Last night we were at the Papermoon restaurant after the Baltimore convention ended. We were waiting for Caesar and Dutchess from VH1's Black Ink Crew. We've met them several times but never have had the chance to sit and break bread with them so we were excited to get the chance to at the Papermoon.
The Papermoon is a munchies style diner that has... personality. They have taken the time to convert this modest looking restaurant into a place of wonder and weirdness. If the bacon milk shakes don't transport you to a new reality than the odd decor may. They have decorated with mannequin parts, naked baby dolls and every weird mobile thing that hangs from the ceiling you ever wanted to look at but never would own because of its tackiness.
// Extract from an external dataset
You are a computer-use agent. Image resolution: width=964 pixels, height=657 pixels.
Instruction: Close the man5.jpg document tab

And all of it is decorated like Al Fliction was set loose with a bedazzler.
Enough about them because despite how cool the decor is it's the people inside that make a business. And the manager was a douche. Although they proudly advertise that they SEAT until midnight the manager would not allow Cesar and Dutchess into the restaurant even though the other five of us in our party were already seated in time and had not yet finished ordering when they showed. He insisted they don't allow anyone into the restaurant after midnight. I implored him and explained how the rest of our party had been hoping to eat with them for almost a year and this was the first chance we had to do just that. I even explained my own understanding of "policy." You see, as I explained, policy is what plots a steady course but it is the captain's keen eye that brings the ship into harbor. And a wise captain understands that there are times when the policy and course might need to be abandoned for unusual circumstances. I know, I know, I was amazed I came up with such an amazing line of bullshit too. But he was still unmoved. Now I promise you I never pull out the TV card but in this case I wasn't using my own TV card. So I pulled it. "Please understand these are our friends from VH1's hit series on its 5th season are you sure you can't step around the policy in this unusual circumstance?"
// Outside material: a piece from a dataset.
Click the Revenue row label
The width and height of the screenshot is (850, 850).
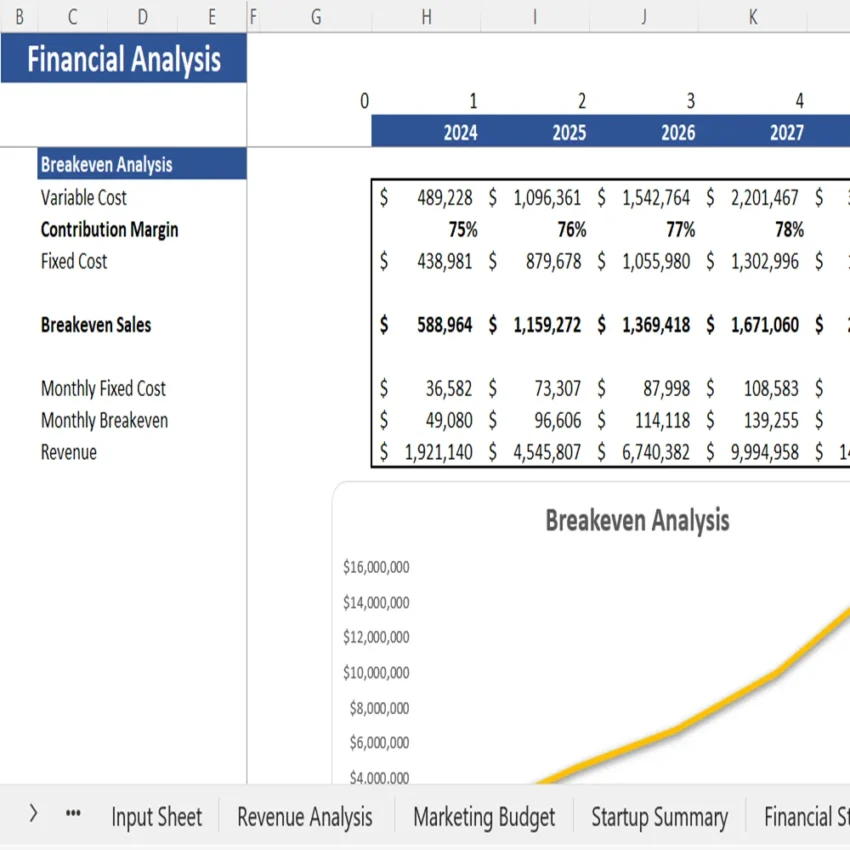[69, 452]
A short drive across town and we were at a 24-hour Italian restaurant called Valentino’s. Remember that name, Valentino’s, because if you are ever in Baltimore, and hungry you will be happy you did. The food was not only amazing, and I mean AMAZING, but they deliver 24-hours a day. The manager I believe was Bobby (sorry bro if it wasn't. I met a lot of cool people this weekend). Bobby took care of us and, more importantly, our hunger. They overfed us, kept the conversation lubricated with alcohol, and made all of us feel comfortable even as everyone in the restaurant recognized Caesar and Dutchess. One drunk girl even ran up to Dutchess and hugged her in her chair while she was eating, I was an afterthought. One guy kinda recognized me but thought my name was Tom. It was super cool to see the effect of their stardom. It allowed me to see how such popular celebrities could become reclusive. But not Caesar and Dutchess, they were calm through it all. I can imagine if I were surprise attacked by random drunk strangers during my meals how I could become afraid of going out in public. How would I know who I was safe saying hi to and who would become a danger to my family or me?
So, anyways, Philip Spearman showed up too, and as he always does he inspired thought and expanded horizons. The result is the smile I wear even now as we fly over America. The smile that I'm going to keep wearing to brighten the moments I get to interact with the ancillary people that travel in and out off my day. I realize now that if I had shared it with the douche manager at the Papermoon before I needed his kindness I would have more readily received it. But F him. You suck dude, next year we are eating at Valentino’s.